* Challenge
Render every line of the entries below as a JSON array of strings, one string per line, with blank lines omitted.

* Entries shown
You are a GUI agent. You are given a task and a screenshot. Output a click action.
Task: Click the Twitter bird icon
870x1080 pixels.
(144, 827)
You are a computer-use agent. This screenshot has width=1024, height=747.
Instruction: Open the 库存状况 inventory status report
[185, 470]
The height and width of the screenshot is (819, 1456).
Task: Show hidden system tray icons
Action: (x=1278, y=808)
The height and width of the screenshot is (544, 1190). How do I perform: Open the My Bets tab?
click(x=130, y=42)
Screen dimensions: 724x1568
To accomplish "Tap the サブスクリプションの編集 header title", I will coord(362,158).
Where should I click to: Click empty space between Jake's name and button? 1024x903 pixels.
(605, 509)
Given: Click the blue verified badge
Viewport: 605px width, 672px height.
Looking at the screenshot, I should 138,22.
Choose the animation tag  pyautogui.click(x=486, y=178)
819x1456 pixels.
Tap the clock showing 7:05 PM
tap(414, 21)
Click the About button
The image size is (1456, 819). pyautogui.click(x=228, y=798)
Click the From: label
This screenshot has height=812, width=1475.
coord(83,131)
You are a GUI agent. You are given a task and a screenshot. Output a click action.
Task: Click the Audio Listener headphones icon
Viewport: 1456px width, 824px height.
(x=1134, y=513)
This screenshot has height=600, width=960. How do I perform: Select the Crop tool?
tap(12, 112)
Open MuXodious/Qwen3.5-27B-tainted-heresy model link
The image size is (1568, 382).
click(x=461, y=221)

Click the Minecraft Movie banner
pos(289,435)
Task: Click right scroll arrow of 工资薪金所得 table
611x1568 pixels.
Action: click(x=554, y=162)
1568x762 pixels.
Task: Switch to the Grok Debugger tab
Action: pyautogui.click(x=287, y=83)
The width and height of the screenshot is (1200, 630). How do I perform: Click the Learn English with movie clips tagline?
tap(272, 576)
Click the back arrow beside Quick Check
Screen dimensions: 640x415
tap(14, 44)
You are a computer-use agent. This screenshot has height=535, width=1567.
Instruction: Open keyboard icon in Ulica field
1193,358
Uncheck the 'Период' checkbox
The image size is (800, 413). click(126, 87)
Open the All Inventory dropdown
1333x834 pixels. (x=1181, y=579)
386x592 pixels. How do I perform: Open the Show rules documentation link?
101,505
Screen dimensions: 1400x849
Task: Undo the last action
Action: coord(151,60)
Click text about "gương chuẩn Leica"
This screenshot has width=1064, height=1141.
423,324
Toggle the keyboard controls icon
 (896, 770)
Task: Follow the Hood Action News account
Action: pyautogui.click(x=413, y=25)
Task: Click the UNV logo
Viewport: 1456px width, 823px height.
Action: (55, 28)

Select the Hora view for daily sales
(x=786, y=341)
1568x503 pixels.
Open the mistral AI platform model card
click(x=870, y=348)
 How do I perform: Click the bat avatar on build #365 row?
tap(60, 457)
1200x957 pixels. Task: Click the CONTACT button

* Result of this exercise
[
  "You are a GUI agent. You are given a task and a screenshot. Output a click action.",
  "Task: Click the Twitter bird icon",
  "870x1080 pixels.",
  "(144, 827)",
  "You are a computer-use agent. This screenshot has width=1024, height=747.",
  "Instruction: Open the 库存状况 inventory status report",
  "[185, 470]",
  "The height and width of the screenshot is (819, 1456).",
  "Task: Show hidden system tray icons",
  "Action: (x=1278, y=808)",
  "The height and width of the screenshot is (544, 1190). How do I perform: Open the My Bets tab?",
  "click(x=130, y=42)",
  "Screen dimensions: 724x1568",
  "To accomplish \"Tap the サブスクリプションの編集 header title\", I will coord(362,158).",
  "Where should I click to: Click empty space between Jake's name and button? 1024x903 pixels.",
  "(605, 509)",
  "Given: Click the blue verified badge",
  "Viewport: 605px width, 672px height.",
  "Looking at the screenshot, I should 138,22.",
  "Choose the animation tag  pyautogui.click(x=486, y=178)",
  "819x1456 pixels.",
  "Tap the clock showing 7:05 PM",
  "tap(414, 21)",
  "Click the About button",
  "The image size is (1456, 819). pyautogui.click(x=228, y=798)",
  "Click the From: label",
  "This screenshot has height=812, width=1475.",
  "coord(83,131)",
  "You are a GUI agent. You are given a task and a screenshot. Output a click action.",
  "Task: Click the Audio Listener headphones icon",
  "Viewport: 1456px width, 824px height.",
  "(x=1134, y=513)",
  "This screenshot has height=600, width=960. How do I perform: Select the Crop tool?",
  "tap(12, 112)",
  "Open MuXodious/Qwen3.5-27B-tainted-heresy model link",
  "The image size is (1568, 382).",
  "click(x=461, y=221)",
  "Click the Minecraft Movie banner",
  "pos(289,435)",
  "Task: Click right scroll arrow of 工资薪金所得 table",
  "611x1568 pixels.",
  "Action: click(x=554, y=162)",
  "1568x762 pixels.",
  "Task: Switch to the Grok Debugger tab",
  "Action: pyautogui.click(x=287, y=83)",
  "The width and height of the screenshot is (1200, 630). How do I perform: Click the Learn English with movie clips tagline?",
  "tap(272, 576)",
  "Click the back arrow beside Quick Check",
  "Screen dimensions: 640x415",
  "tap(14, 44)",
  "You are a computer-use agent. This screenshot has height=535, width=1567.",
  "Instruction: Open keyboard icon in Ulica field",
  "1193,358",
  "Uncheck the 'Период' checkbox",
  "The image size is (800, 413). click(126, 87)",
  "Open the All Inventory dropdown",
  "1333x834 pixels. (x=1181, y=579)",
  "386x592 pixels. How do I perform: Open the Show rules documentation link?",
  "101,505",
  "Screen dimensions: 1400x849",
  "Task: Undo the last action",
  "Action: coord(151,60)",
  "Click text about \"gương chuẩn Leica\"",
  "This screenshot has width=1064, height=1141.",
  "423,324",
  "Toggle the keyboard controls icon",
  " (896, 770)",
  "Task: Follow the Hood Action News account",
  "Action: pyautogui.click(x=413, y=25)",
  "Task: Click the UNV logo",
  "Viewport: 1456px width, 823px height.",
  "Action: (55, 28)",
  "Select the Hora view for daily sales",
  "(x=786, y=341)",
  "1568x503 pixels.",
  "Open the mistral AI platform model card",
  "click(x=870, y=348)",
  " How do I perform: Click the bat avatar on build #365 row?",
  "tap(60, 457)",
  "1200x957 pixels. Task: Click the CONTACT button"
]